* _Task brief_
Two lines in the data below mark the range: the one with "Ratgeber (965, 86)" and the one with "You are a GUI". Return both, along with every line between them, exactly.

* _Provided records_
#####

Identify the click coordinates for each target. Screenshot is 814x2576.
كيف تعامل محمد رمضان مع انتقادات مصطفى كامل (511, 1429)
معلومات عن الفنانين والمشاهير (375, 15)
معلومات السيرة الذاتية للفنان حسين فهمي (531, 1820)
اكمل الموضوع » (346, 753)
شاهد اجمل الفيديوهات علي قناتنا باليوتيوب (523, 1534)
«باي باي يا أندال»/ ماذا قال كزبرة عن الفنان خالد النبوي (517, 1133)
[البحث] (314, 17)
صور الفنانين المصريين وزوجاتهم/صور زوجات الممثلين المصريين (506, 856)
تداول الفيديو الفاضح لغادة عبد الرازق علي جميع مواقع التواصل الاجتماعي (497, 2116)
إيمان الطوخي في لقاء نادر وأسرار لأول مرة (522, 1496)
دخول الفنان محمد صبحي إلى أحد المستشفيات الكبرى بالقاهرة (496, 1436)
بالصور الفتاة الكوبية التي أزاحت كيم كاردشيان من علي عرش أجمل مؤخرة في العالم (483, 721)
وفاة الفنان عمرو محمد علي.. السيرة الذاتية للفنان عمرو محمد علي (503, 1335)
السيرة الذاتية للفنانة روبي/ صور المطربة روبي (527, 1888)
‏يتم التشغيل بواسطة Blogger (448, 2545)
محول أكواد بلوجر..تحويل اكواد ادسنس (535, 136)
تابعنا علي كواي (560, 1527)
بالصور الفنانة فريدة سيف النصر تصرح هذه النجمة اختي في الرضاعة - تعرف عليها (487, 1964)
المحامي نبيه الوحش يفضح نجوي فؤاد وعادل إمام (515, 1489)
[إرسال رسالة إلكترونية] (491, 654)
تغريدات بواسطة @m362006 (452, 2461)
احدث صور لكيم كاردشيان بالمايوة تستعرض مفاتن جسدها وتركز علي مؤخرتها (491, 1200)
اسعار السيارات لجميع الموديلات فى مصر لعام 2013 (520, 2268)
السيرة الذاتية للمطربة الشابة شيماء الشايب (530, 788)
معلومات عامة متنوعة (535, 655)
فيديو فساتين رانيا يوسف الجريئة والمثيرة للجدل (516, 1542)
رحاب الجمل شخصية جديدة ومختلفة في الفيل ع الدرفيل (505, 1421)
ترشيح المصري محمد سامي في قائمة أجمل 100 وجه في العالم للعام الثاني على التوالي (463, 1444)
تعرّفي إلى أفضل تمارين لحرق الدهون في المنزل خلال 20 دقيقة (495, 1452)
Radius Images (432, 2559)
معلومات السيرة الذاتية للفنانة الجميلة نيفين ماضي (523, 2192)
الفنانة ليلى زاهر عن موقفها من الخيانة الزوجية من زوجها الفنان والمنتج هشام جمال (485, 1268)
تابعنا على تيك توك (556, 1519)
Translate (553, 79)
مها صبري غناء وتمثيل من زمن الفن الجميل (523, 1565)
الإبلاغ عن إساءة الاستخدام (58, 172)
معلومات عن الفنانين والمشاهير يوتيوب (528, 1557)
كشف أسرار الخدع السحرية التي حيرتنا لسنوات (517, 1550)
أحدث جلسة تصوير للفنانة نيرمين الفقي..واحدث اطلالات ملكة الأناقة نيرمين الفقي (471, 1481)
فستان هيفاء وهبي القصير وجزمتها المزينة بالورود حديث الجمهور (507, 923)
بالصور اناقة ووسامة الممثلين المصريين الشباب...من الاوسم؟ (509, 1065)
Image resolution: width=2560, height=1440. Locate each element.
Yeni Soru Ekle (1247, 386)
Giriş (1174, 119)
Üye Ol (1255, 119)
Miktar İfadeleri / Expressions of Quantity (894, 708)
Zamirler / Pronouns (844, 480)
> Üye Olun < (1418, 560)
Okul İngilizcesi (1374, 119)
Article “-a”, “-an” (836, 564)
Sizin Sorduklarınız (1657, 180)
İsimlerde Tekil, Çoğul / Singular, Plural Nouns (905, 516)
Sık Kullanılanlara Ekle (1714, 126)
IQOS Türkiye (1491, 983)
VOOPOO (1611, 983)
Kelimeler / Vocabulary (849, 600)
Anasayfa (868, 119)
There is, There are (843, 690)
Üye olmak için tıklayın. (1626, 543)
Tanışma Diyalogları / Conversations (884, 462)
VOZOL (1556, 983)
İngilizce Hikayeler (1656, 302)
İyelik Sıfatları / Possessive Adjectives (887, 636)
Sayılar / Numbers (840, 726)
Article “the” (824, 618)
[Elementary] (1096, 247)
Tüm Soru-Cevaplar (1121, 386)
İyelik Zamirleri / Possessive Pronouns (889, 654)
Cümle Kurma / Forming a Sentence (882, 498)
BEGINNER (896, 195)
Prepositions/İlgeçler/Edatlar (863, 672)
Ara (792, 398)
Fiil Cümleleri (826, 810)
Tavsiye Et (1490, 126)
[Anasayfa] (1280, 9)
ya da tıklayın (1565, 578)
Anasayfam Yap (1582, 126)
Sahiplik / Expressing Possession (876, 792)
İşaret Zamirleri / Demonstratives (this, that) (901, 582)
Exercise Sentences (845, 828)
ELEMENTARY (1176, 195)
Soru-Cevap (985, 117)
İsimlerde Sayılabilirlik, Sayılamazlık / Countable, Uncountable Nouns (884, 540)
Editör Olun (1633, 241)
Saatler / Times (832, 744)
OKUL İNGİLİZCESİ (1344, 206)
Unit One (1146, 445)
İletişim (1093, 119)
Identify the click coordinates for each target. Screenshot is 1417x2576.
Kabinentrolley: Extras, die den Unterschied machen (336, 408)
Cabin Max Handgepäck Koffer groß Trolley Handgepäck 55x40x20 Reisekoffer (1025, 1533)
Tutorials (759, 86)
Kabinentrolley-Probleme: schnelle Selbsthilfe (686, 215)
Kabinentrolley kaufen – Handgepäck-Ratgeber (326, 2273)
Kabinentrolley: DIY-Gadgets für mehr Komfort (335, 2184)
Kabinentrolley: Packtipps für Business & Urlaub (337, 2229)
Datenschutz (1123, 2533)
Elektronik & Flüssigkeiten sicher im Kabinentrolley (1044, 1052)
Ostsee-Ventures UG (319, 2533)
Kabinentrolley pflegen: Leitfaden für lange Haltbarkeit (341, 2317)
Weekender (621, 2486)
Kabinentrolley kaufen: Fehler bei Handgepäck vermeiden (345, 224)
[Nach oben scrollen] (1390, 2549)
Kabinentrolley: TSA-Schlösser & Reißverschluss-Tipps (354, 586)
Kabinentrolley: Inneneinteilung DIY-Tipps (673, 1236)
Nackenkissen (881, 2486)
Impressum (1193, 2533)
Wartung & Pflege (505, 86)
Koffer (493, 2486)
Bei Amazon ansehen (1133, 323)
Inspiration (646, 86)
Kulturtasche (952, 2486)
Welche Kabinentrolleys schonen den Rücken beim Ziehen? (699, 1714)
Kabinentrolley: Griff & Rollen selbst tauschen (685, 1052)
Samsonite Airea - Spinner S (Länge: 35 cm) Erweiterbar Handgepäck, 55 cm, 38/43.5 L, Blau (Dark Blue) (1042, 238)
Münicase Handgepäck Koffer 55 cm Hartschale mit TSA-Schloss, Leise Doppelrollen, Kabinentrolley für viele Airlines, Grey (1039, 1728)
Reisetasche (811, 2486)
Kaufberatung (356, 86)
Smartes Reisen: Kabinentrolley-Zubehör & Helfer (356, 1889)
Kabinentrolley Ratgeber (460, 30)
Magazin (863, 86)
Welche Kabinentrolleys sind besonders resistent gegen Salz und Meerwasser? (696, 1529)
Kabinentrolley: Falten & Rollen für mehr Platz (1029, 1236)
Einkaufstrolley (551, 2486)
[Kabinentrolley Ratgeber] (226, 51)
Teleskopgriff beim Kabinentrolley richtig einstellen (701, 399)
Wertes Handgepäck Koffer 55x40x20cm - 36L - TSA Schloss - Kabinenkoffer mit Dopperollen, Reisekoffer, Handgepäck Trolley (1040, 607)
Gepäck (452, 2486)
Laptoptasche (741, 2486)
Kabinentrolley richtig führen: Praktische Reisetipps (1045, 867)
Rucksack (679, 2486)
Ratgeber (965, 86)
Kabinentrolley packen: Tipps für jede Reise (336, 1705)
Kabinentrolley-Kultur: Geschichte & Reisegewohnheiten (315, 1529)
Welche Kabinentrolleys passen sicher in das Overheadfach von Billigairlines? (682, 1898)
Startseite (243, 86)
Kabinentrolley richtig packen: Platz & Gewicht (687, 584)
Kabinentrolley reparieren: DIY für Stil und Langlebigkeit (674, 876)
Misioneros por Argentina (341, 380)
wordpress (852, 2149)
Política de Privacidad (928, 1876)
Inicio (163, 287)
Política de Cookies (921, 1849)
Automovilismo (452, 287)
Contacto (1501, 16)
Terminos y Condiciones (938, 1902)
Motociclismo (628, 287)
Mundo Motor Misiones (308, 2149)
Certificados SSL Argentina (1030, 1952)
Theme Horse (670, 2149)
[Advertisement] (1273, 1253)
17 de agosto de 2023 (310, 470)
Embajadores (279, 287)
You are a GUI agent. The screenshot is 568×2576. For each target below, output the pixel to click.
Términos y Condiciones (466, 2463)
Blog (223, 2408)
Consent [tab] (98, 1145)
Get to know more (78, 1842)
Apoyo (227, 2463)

#####

* _Response area_
Ratgeber (965, 86)
Kabinentrolley packen: Tipps für jede Reise (336, 1705)
Kabinentrolley-Kultur: Geschichte & Reisegewohnheiten (315, 1529)
Welche Kabinentrolleys passen sicher in das Overheadfach von Billigairlines? (682, 1898)
Startseite (243, 86)
Kabinentrolley richtig packen: Platz & Gewicht (687, 584)
Kabinentrolley reparieren: DIY für Stil und Langlebigkeit (674, 876)
Misioneros por Argentina (341, 380)
wordpress (852, 2149)
Política de Privacidad (928, 1876)
Inicio (163, 287)
Política de Cookies (921, 1849)
Automovilismo (452, 287)
Contacto (1501, 16)
Terminos y Condiciones (938, 1902)
Motociclismo (628, 287)
Mundo Motor Misiones (308, 2149)
Certificados SSL Argentina (1030, 1952)
Theme Horse (670, 2149)
[Advertisement] (1273, 1253)
17 de agosto de 2023 (310, 470)
Embajadores (279, 287)
You are a GUI agent. The screenshot is 568×2576. For each target below, output the pixel to click.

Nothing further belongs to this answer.